What are embeddings and why are they central to modern deep learning?
An embedding is a dense, learned vector representation of a discrete or high-dimensional object — a word, image, user, product — in a continuous low-dimensional space. Proximity in embedding space reflects semantic or behavioural similarity, making embeddings a universal interface between raw data and neural networks.
How to think about it
Before embeddings, discrete inputs like words were one-hot encoded — a vocabulary of 50 000 words becomes a 50 000-dimensional sparse vector where 49 999 entries are zero. This is memory-inefficient and contains zero semantic information: “king” and “queen” are as far apart as “king” and “banana”.

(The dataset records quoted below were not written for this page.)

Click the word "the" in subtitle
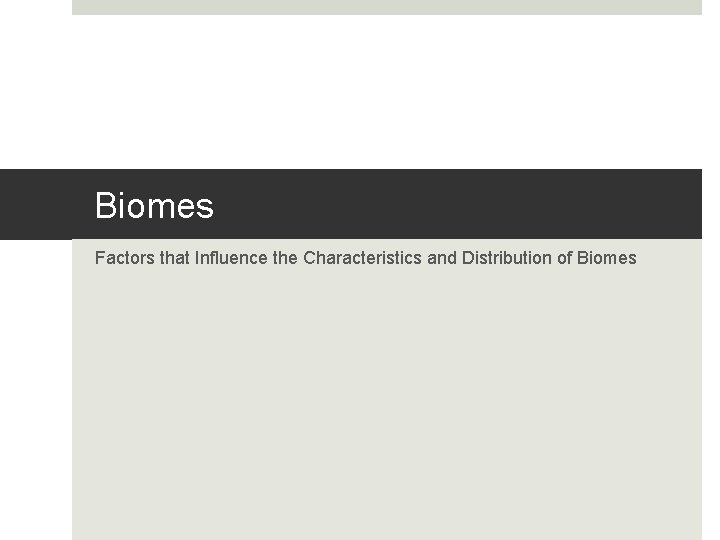285,258
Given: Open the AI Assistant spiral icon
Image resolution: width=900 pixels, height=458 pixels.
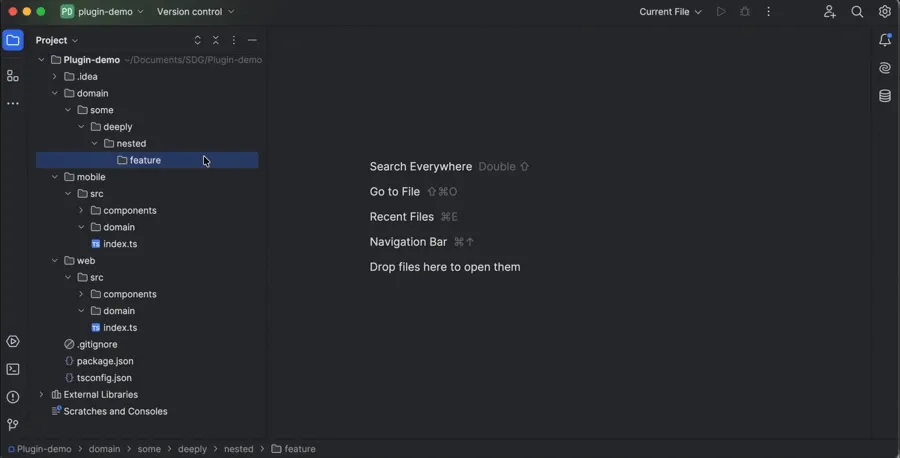Looking at the screenshot, I should (x=885, y=68).
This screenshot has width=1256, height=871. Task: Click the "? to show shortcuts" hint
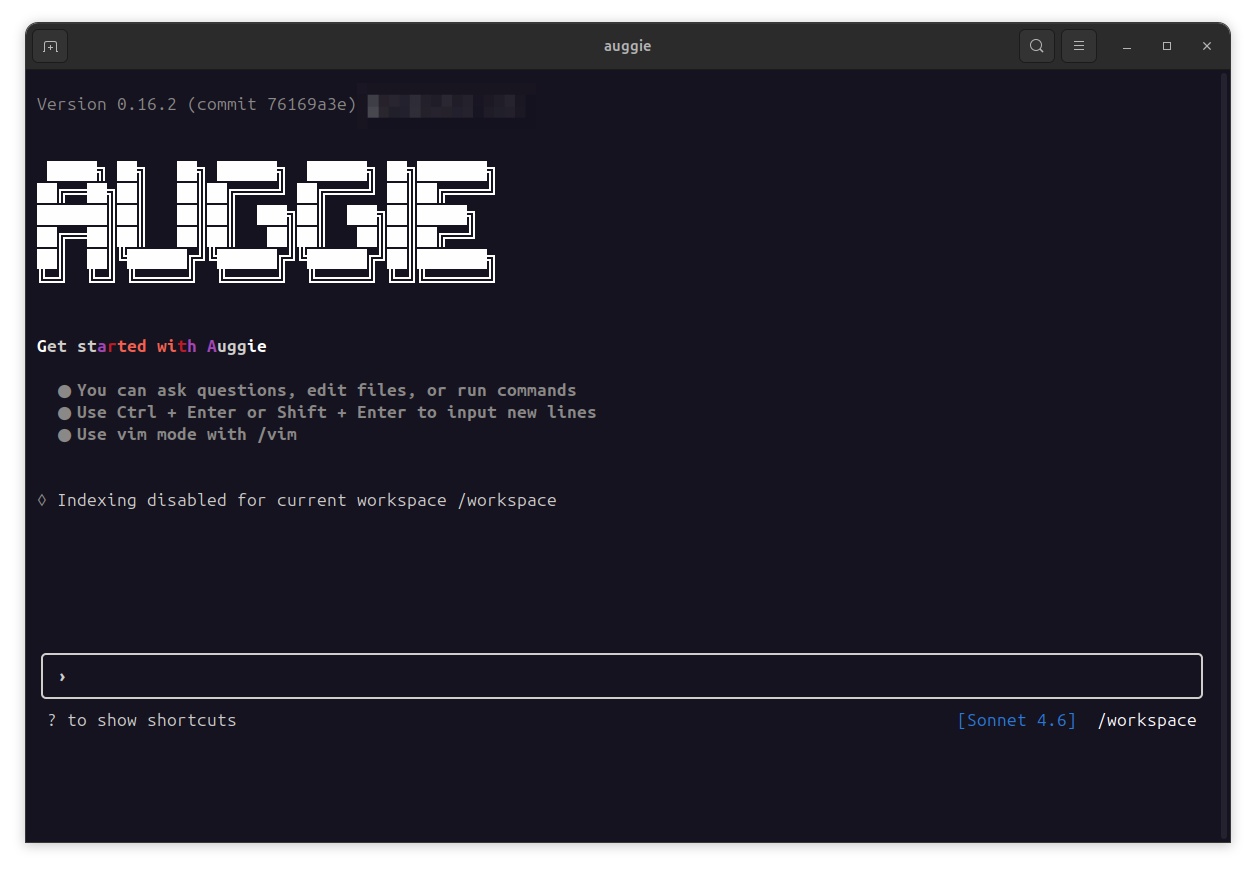coord(143,720)
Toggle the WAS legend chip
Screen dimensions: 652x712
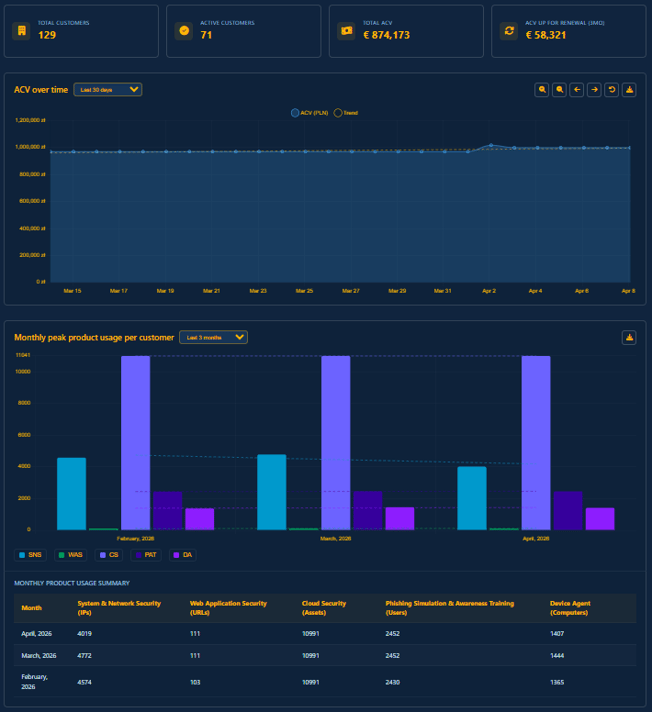[70, 554]
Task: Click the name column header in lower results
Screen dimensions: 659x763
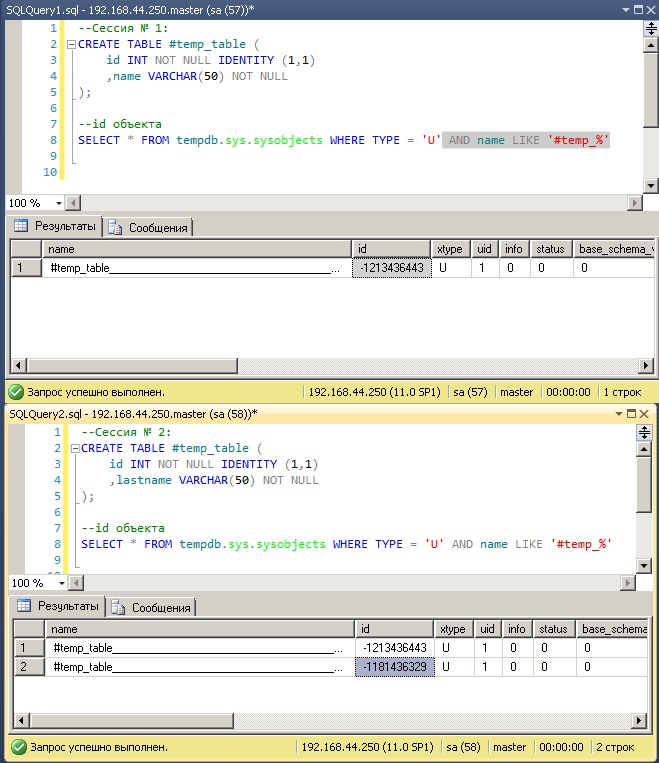Action: tap(199, 629)
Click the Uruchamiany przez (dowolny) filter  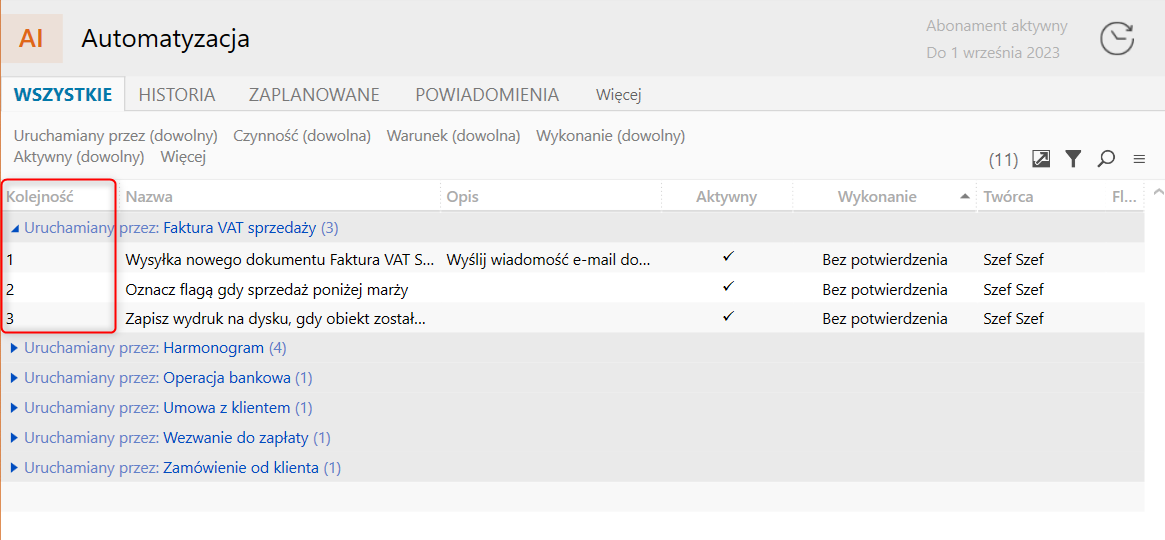pos(116,136)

What an embedding layer does
It is a learned lookup table: integer index → dense vector of dimension d. During training the vectors shift so that similar items end up close in d-dimensional space.
import torch.nn as nn
# Map a vocabulary of 10,000 tokens to 256-dimensional vectors
embed = nn.Embedding(num_embeddings=10_000, embedding_dim=256)
token_ids = torch.tensor([42, 7, 1337]) # batch of token indices
vecs = embed(token_ids) # shape: (3, 256)
Why they matter
- Compression — 256 floats instead of 50 000 binary values.
- Generalisation — the model can reason about unseen token combinations because nearby embeddings share gradient updates during training.
- Reuse — pretrained embeddings (Word2Vec, GloVe, BERT’s token embeddings) transfer across tasks. This is the backbone of transfer learning in NLP.
- Multimodal alignment — systems like CLIP train image and text encoders jointly so that
embed("a dog") ≈ embed(photo_of_dog). This enables zero-shot retrieval.
Applications beyond NLP
Recommender systems embed users and items (Netflix, Spotify). Knowledge graphs embed entities and relations. Molecule encoders embed atoms and bonds for drug discovery. Anywhere you have discrete or complex objects, an embedding gives the network something to work with.
The dot product or cosine similarity between two embedding vectors is a fast, differentiable proxy for semantic similarity — which is why vector databases and approximate nearest-neighbour search are now infrastructure primitives.